Oklahoma Regulator Issues New Directive to Curb Quakes
HOUSTON, Feb 24 (Reuters) - Oklahoma's oil and gas regulator on Friday issued a wider directive limiting future increases in wastewater disposal underground in another effort to address a rash of temblors that have occurred amid the shale boom.
The guidelines include wells in Oklahoma's Arbuckle formation that previously were required to restrict disposal volumes and some potentially high-volume wells not previously covered.
Those wells were not part of earlier orders because there had not been reports of seismic activity in their area.
In total, the directive will cover 654 wastewater disposal wells in the Arbuckle formation, the vast majority of which have already had volume restrictions, the Oklahoma Corporation Commission (OCC) said on Friday.
There are 71 wells included that were not under prior directives, OCC spokesman Matt Skinner said in a telephone interview.
Oklahoma has experienced a sharp rise in earthquakes in the past few years due to injection of saltwater, a normal byproduct of oil and gas drilling activities, into deep disposal wells. The state has been recording 2.5 earthquakes daily of magnitude 3.0 or greater, a rate 600 times higher than before 2008, according to the Oklahoma Geological Survey.
The Arbuckle is popular for wastewater disposal because it is the state's deepest formation and can handle vast amounts of water with little pressure.
Operators have 30 days to make adjustments to comply with the new guidelines. They can dispose wastewater in formations outside of the Arbuckle.
Directives issued by the state to curb wastewater disposal have yielded positive results, the OCC said on Friday. So far this year, Oklahoma has experienced an average of 1.38 earthquakes per day of magnitude 2.7 or higher, compared with 5.39 per day in 2015 and 3.61 per day in 2016.
But a rise in oil prices to above $50 per barrel this year has given hope to U.S. shale oil firms that production activity will increase.

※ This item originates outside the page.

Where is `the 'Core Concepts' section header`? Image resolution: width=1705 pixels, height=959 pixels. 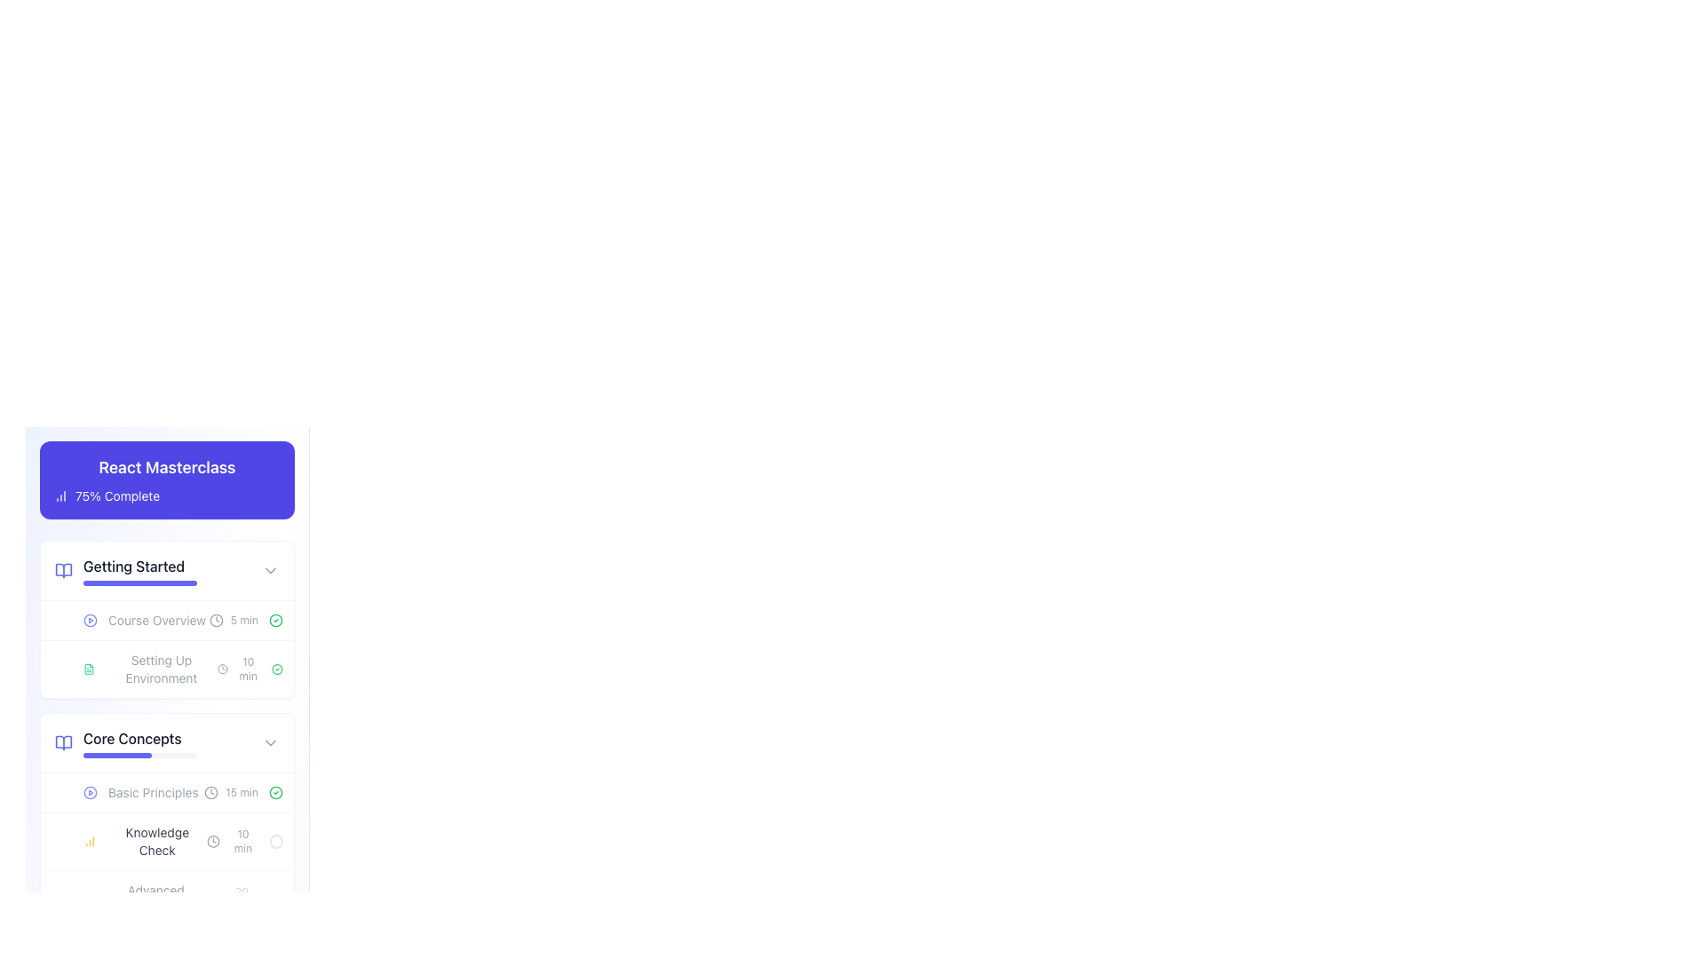
the 'Core Concepts' section header is located at coordinates (167, 735).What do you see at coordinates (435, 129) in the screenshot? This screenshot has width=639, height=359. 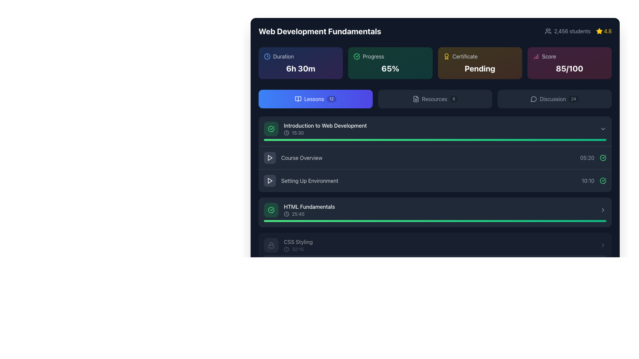 I see `the first lesson item in the list view under the 'Lessons' tab` at bounding box center [435, 129].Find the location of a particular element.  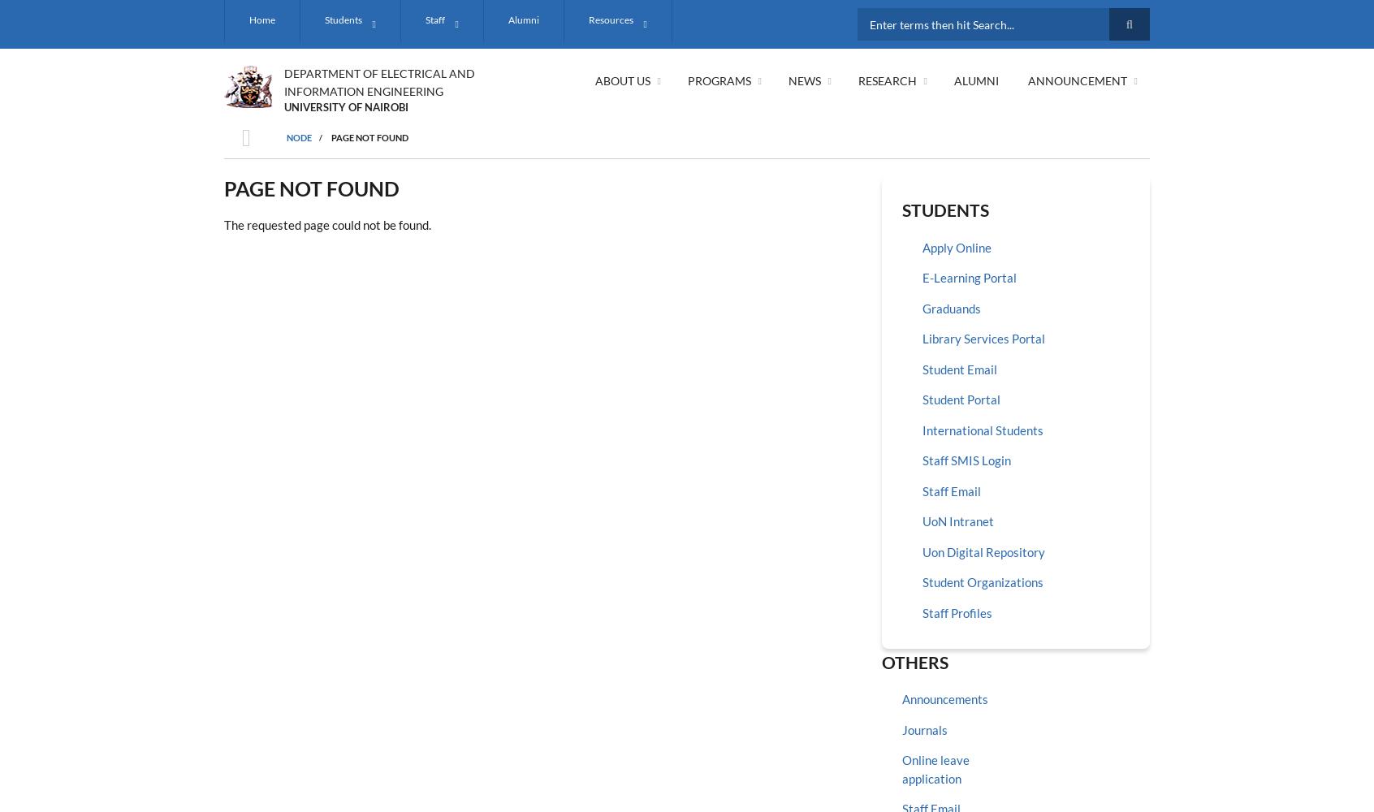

Some wells in the Arbuckle could add more than 2 million barrels of wastewater without the directive, the OCC said.
"Right now the data indicates we need to look ahead and prevent this from happening," Skinner said on Friday.
A pair of large quakes last year near the massive oil storage hub in Cushing, Oklahoma, further stoked concerns among residents about the safety of its tanks and pipelines, which hold over 60 million barrels of oil.